**What is needed**
Copy each entry below without any change.
☆ ☆ ☆ ☆ ☆ ☆ ☆
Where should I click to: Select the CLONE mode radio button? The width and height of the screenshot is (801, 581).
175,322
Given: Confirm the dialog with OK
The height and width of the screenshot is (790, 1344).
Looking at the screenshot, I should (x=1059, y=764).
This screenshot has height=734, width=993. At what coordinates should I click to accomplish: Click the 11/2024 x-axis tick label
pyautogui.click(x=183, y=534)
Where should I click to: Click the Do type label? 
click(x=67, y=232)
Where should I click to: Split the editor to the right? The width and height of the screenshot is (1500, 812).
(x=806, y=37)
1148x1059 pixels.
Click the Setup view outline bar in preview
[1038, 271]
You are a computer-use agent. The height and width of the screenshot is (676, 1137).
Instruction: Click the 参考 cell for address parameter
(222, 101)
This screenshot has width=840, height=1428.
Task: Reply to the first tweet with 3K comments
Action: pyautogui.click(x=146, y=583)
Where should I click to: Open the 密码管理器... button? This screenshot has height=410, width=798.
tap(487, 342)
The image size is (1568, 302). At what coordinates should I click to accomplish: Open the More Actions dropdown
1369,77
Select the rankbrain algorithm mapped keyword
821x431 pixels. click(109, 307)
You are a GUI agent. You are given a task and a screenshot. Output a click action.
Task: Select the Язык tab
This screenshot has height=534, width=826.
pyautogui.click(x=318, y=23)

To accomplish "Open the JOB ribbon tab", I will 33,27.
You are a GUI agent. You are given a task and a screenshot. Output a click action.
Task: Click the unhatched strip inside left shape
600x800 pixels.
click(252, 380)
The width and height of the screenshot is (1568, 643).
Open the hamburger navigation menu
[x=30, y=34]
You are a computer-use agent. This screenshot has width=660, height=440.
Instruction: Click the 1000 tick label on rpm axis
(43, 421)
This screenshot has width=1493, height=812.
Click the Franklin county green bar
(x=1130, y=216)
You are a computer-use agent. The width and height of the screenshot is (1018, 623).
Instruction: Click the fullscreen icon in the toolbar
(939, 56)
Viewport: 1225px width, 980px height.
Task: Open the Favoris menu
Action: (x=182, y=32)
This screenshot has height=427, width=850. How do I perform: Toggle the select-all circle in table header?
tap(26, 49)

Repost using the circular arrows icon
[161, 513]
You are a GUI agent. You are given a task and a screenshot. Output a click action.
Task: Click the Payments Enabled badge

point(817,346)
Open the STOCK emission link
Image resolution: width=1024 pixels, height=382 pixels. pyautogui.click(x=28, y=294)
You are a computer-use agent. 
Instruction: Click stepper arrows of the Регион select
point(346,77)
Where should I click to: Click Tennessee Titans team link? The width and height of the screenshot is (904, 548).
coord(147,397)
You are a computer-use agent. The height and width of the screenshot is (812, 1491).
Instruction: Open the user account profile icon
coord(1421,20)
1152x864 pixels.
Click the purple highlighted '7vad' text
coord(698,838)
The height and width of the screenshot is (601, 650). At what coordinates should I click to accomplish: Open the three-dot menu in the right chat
☆ ☆ ☆ ☆ ☆ ☆ ☆
**Answer below**
Where should I click to: Select the CLONE mode radio button? The width and height of the screenshot is (801, 581).
175,322
Given: Confirm the dialog with OK
The height and width of the screenshot is (790, 1344).
Looking at the screenshot, I should (x=1059, y=764).
This screenshot has height=734, width=993. At what coordinates should I click to accomplish: Click the 11/2024 x-axis tick label
pyautogui.click(x=183, y=534)
Where should I click to: Click the Do type label? 
click(x=67, y=232)
Where should I click to: Split the editor to the right? The width and height of the screenshot is (1500, 812).
(x=806, y=37)
1148x1059 pixels.
Click the Setup view outline bar in preview
[1038, 271]
You are a computer-use agent. The height and width of the screenshot is (676, 1137).
Instruction: Click the 参考 cell for address parameter
(222, 101)
This screenshot has width=840, height=1428.
Task: Reply to the first tweet with 3K comments
Action: pyautogui.click(x=146, y=583)
Where should I click to: Open the 密码管理器... button? This screenshot has height=410, width=798.
tap(487, 342)
The image size is (1568, 302). At what coordinates should I click to accomplish: Open the More Actions dropdown
1369,77
Select the rankbrain algorithm mapped keyword
821x431 pixels. click(109, 307)
You are a GUI agent. You are given a task and a screenshot. Output a click action.
Task: Select the Язык tab
This screenshot has height=534, width=826.
pyautogui.click(x=318, y=23)

To accomplish "Open the JOB ribbon tab", I will 33,27.
You are a GUI agent. You are given a task and a screenshot. Output a click action.
Task: Click the unhatched strip inside left shape
600x800 pixels.
click(252, 380)
The width and height of the screenshot is (1568, 643).
Open the hamburger navigation menu
[x=30, y=34]
You are a computer-use agent. This screenshot has width=660, height=440.
Instruction: Click the 1000 tick label on rpm axis
(43, 421)
This screenshot has width=1493, height=812.
Click the Franklin county green bar
(x=1130, y=216)
You are a computer-use agent. The width and height of the screenshot is (1018, 623).
Instruction: Click the fullscreen icon in the toolbar
(939, 56)
Viewport: 1225px width, 980px height.
Task: Open the Favoris menu
Action: (x=182, y=32)
This screenshot has height=427, width=850. How do I perform: Toggle the select-all circle in table header?
tap(26, 49)

Repost using the circular arrows icon
[161, 513]
You are a GUI agent. You are given a task and a screenshot. Output a click action.
Task: Click the Payments Enabled badge

point(817,346)
Open the STOCK emission link
Image resolution: width=1024 pixels, height=382 pixels. pyautogui.click(x=28, y=294)
You are a computer-use agent. 
Instruction: Click stepper arrows of the Регион select
point(346,77)
Where should I click to: Click Tennessee Titans team link? The width and height of the screenshot is (904, 548).
coord(147,397)
You are a computer-use agent. The height and width of the screenshot is (812, 1491).
Instruction: Open the user account profile icon
coord(1421,20)
1152x864 pixels.
Click the purple highlighted '7vad' text
coord(698,838)
The height and width of the screenshot is (601, 650). At what coordinates should I click to accomplish: Open the three-dot menu in the right chat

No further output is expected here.